[Extracted records]
►

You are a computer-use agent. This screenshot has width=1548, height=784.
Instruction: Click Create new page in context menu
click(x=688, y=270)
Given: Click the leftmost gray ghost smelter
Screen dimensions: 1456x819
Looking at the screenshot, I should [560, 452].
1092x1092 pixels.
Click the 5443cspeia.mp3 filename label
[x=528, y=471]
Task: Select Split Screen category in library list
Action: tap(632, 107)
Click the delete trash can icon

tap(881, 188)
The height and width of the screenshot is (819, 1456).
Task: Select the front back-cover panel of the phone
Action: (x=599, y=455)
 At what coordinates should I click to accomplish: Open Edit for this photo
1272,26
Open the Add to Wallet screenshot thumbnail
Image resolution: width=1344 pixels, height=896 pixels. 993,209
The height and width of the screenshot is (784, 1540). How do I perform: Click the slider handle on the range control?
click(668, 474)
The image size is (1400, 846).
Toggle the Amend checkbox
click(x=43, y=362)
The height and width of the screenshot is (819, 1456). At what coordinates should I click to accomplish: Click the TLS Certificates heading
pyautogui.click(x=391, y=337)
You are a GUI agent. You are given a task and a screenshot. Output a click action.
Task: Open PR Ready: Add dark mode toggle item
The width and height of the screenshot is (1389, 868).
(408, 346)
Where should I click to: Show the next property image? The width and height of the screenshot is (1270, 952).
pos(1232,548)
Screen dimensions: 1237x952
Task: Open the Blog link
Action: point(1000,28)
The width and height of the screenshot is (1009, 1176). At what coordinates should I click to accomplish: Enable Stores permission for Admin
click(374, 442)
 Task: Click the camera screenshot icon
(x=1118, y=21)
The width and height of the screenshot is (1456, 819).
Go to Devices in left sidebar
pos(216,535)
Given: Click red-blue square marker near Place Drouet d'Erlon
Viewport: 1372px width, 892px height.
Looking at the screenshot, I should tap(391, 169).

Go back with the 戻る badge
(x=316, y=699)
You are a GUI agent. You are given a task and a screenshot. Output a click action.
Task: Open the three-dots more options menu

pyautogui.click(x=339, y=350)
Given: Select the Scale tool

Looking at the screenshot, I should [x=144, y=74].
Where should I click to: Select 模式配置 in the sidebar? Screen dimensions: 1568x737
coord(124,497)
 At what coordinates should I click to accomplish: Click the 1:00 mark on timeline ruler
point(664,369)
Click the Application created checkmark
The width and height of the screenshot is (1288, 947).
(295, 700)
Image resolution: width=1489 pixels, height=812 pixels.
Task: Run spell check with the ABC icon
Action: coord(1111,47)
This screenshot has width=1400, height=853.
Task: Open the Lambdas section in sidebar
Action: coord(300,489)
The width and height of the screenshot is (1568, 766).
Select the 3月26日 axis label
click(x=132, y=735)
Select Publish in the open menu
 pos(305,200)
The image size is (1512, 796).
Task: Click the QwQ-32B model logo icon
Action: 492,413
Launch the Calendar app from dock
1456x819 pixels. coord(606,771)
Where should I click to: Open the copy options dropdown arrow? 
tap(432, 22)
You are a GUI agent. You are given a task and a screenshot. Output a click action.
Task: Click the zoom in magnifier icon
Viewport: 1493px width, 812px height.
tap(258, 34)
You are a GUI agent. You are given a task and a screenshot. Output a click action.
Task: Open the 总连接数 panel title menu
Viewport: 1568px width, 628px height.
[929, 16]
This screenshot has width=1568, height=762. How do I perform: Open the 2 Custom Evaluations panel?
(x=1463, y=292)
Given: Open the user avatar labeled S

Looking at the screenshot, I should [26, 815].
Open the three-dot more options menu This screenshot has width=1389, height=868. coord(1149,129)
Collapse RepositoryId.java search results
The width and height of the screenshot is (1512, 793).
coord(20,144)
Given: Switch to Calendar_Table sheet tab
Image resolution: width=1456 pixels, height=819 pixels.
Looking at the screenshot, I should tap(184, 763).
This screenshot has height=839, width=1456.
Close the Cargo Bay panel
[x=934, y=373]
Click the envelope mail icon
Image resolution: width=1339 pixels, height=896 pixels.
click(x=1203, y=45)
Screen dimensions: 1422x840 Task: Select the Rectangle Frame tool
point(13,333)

◄

Exact repetition of every record is required.

Exercise output -
You are a computer-use agent. This screenshot has width=1548, height=784.
Instruction: Click Create new page in context menu
click(x=688, y=270)
Given: Click the leftmost gray ghost smelter
Screen dimensions: 1456x819
Looking at the screenshot, I should [560, 452].
1092x1092 pixels.
Click the 5443cspeia.mp3 filename label
[x=528, y=471]
Task: Select Split Screen category in library list
Action: tap(632, 107)
Click the delete trash can icon

tap(881, 188)
The height and width of the screenshot is (819, 1456).
Task: Select the front back-cover panel of the phone
Action: (x=599, y=455)
 At what coordinates should I click to accomplish: Open Edit for this photo
1272,26
Open the Add to Wallet screenshot thumbnail
Image resolution: width=1344 pixels, height=896 pixels. 993,209
The height and width of the screenshot is (784, 1540). How do I perform: Click the slider handle on the range control?
click(668, 474)
The image size is (1400, 846).
Toggle the Amend checkbox
click(x=43, y=362)
The height and width of the screenshot is (819, 1456). At what coordinates should I click to accomplish: Click the TLS Certificates heading
pyautogui.click(x=391, y=337)
You are a GUI agent. You are given a task and a screenshot. Output a click action.
Task: Open PR Ready: Add dark mode toggle item
The width and height of the screenshot is (1389, 868).
(408, 346)
Where should I click to: Show the next property image? The width and height of the screenshot is (1270, 952).
pos(1232,548)
Screen dimensions: 1237x952
Task: Open the Blog link
Action: point(1000,28)
The width and height of the screenshot is (1009, 1176). At what coordinates should I click to accomplish: Enable Stores permission for Admin
click(374, 442)
 Task: Click the camera screenshot icon
(x=1118, y=21)
The width and height of the screenshot is (1456, 819).
Go to Devices in left sidebar
pos(216,535)
Given: Click red-blue square marker near Place Drouet d'Erlon
Viewport: 1372px width, 892px height.
Looking at the screenshot, I should tap(391, 169).

Go back with the 戻る badge
(x=316, y=699)
You are a GUI agent. You are given a task and a screenshot. Output a click action.
Task: Open the three-dots more options menu

pyautogui.click(x=339, y=350)
Given: Select the Scale tool

Looking at the screenshot, I should [x=144, y=74].
Where should I click to: Select 模式配置 in the sidebar? Screen dimensions: 1568x737
coord(124,497)
 At what coordinates should I click to accomplish: Click the 1:00 mark on timeline ruler
point(664,369)
Click the Application created checkmark
The width and height of the screenshot is (1288, 947).
(295, 700)
Image resolution: width=1489 pixels, height=812 pixels.
Task: Run spell check with the ABC icon
Action: coord(1111,47)
This screenshot has width=1400, height=853.
Task: Open the Lambdas section in sidebar
Action: coord(300,489)
The width and height of the screenshot is (1568, 766).
Select the 3月26日 axis label
click(x=132, y=735)
Select Publish in the open menu
 pos(305,200)
The image size is (1512, 796).
Task: Click the QwQ-32B model logo icon
Action: 492,413
Launch the Calendar app from dock
1456x819 pixels. coord(606,771)
Where should I click to: Open the copy options dropdown arrow? 
tap(432, 22)
You are a GUI agent. You are given a task and a screenshot. Output a click action.
Task: Click the zoom in magnifier icon
Viewport: 1493px width, 812px height.
tap(258, 34)
You are a GUI agent. You are given a task and a screenshot. Output a click action.
Task: Open the 总连接数 panel title menu
Viewport: 1568px width, 628px height.
[929, 16]
This screenshot has width=1568, height=762. How do I perform: Open the 2 Custom Evaluations panel?
(x=1463, y=292)
Given: Open the user avatar labeled S

Looking at the screenshot, I should [26, 815].
Open the three-dot more options menu This screenshot has width=1389, height=868. coord(1149,129)
Collapse RepositoryId.java search results
The width and height of the screenshot is (1512, 793).
coord(20,144)
Given: Switch to Calendar_Table sheet tab
Image resolution: width=1456 pixels, height=819 pixels.
Looking at the screenshot, I should tap(184, 763).
This screenshot has height=839, width=1456.
Close the Cargo Bay panel
[x=934, y=373]
Click the envelope mail icon
Image resolution: width=1339 pixels, height=896 pixels.
click(x=1203, y=45)
Screen dimensions: 1422x840 Task: Select the Rectangle Frame tool
point(13,333)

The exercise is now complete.